Because this poetry meant so much to me I started digging around in its references – because Yeats was so dear to Auden I read Yeats; and because Hardy meant so much to Dylan Thomas I read Hardy. I read Dante in translation because Eliot treated him with such deference. I also started reading criticism of the writers I most enjoyed. My discoveries spread outwards all the time. I became an excited tracker-down and looker-up of things from one book to another, and a user of the Encyclopaedia Britannica and dictionaries of quotations. When I found the names of the same contemporary novelists cropping up again and again I dug their books out of the library and found myself reading E.M. Forster, Aldous Huxley and Somerset Maugham – also D.H. Lawrence, who was the recently dead writer most often referred to. I read all Forster’s novels while still at school.
In all this I felt an involvement and enthusiasm quite different in kind from anything I felt in classrooms, where we pursued no such matters. I talked about it excitedly to my friends, but most of these were not especially interested. Many thought it all a bit arty-farty. So in this respect, at least, I found myself again in a world of my own.
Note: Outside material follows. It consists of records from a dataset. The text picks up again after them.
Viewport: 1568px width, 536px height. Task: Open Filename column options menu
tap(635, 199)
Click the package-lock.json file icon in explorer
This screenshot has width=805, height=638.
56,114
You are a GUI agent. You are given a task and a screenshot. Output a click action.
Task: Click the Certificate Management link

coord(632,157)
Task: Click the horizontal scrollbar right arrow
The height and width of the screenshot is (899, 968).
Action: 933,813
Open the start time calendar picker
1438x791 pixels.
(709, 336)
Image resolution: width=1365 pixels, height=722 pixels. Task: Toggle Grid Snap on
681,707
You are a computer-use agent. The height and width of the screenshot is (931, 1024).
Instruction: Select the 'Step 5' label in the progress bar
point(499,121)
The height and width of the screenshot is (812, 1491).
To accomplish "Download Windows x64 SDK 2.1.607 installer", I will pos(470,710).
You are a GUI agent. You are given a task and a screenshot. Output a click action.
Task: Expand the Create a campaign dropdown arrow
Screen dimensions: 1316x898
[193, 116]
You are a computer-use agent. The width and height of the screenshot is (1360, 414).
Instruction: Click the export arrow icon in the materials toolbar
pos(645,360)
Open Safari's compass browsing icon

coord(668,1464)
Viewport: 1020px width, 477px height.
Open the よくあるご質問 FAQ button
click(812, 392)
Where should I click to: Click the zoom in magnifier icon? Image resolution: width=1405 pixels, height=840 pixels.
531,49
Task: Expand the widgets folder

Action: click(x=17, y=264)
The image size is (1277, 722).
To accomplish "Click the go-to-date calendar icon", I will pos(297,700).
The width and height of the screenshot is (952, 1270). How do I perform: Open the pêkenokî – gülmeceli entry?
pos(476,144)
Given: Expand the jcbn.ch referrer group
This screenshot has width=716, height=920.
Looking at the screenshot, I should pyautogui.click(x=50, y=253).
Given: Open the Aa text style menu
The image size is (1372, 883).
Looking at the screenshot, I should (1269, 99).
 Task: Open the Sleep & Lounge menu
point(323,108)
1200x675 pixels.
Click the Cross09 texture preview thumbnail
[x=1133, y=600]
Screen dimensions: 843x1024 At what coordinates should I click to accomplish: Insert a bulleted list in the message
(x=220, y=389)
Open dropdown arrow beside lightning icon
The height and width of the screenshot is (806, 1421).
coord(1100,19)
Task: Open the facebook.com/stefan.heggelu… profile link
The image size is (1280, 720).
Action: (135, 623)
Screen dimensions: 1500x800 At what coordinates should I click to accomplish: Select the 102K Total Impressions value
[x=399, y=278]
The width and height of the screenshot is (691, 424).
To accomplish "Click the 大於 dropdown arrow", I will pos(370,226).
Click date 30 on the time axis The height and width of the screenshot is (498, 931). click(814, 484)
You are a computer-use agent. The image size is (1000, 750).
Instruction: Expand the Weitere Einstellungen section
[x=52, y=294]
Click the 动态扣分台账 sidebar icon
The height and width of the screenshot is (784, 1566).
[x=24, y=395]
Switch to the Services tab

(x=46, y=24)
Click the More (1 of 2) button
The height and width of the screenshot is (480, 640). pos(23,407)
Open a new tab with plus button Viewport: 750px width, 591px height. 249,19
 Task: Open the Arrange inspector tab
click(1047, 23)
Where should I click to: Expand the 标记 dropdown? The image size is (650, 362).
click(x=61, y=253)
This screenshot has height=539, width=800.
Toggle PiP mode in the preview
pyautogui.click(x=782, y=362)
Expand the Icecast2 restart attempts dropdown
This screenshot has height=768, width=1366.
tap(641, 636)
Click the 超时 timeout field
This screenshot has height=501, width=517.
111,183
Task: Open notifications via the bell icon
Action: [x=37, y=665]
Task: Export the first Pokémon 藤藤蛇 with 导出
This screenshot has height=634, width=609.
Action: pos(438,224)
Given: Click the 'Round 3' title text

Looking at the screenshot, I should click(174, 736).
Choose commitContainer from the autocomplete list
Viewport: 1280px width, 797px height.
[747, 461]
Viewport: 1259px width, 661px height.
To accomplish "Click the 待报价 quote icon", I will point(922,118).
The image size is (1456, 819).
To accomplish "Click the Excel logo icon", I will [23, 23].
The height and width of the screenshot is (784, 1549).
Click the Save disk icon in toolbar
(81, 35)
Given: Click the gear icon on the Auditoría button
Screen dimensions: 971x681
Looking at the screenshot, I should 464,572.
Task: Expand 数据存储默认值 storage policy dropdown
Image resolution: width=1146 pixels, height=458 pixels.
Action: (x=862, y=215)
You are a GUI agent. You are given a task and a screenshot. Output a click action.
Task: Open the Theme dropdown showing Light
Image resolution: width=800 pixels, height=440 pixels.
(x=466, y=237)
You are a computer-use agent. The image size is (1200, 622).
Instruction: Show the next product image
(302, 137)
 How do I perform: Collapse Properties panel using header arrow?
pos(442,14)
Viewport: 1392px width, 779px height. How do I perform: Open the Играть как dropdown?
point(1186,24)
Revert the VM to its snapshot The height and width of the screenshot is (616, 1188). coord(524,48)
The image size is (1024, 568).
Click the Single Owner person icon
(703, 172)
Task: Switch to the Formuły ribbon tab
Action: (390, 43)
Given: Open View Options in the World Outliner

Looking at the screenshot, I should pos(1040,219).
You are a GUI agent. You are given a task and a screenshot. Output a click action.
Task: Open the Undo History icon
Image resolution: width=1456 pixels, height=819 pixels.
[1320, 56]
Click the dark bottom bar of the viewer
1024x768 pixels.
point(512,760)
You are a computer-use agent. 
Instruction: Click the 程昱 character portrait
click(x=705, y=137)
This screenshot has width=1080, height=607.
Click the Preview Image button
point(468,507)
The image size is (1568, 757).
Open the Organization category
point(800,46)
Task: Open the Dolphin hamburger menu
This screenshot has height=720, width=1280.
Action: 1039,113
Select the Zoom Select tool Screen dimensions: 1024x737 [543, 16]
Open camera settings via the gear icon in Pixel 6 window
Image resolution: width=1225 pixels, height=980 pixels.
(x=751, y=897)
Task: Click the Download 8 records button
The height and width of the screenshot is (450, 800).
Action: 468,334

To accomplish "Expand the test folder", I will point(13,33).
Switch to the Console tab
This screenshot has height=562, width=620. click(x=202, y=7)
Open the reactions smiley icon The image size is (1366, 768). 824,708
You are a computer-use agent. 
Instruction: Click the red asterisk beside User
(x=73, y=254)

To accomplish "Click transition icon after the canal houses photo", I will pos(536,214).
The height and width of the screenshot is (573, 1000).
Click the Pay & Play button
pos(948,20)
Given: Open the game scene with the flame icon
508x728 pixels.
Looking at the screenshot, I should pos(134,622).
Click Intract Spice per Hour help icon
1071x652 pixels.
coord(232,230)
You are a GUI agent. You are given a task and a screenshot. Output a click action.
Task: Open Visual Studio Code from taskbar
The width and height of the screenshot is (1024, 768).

The feeling that I myself was a writer in the making began to grow in strength and confidence. I started to publish poetry in school magazines, indeed to think of myself as a future poet, and perhaps a novelist too. At no time did it enter my head to think of such things as connected with classwork, or having anything to do with school. I saw writers as being different sorts of people from academics. Real writing, it seemed to me, was creative writing – poetry, plays, novels, short stories – and people who wrote other things did so because they could not manage the real thing. Biographers, historians and the rest were in this sense failed writers, usually novelists manqué.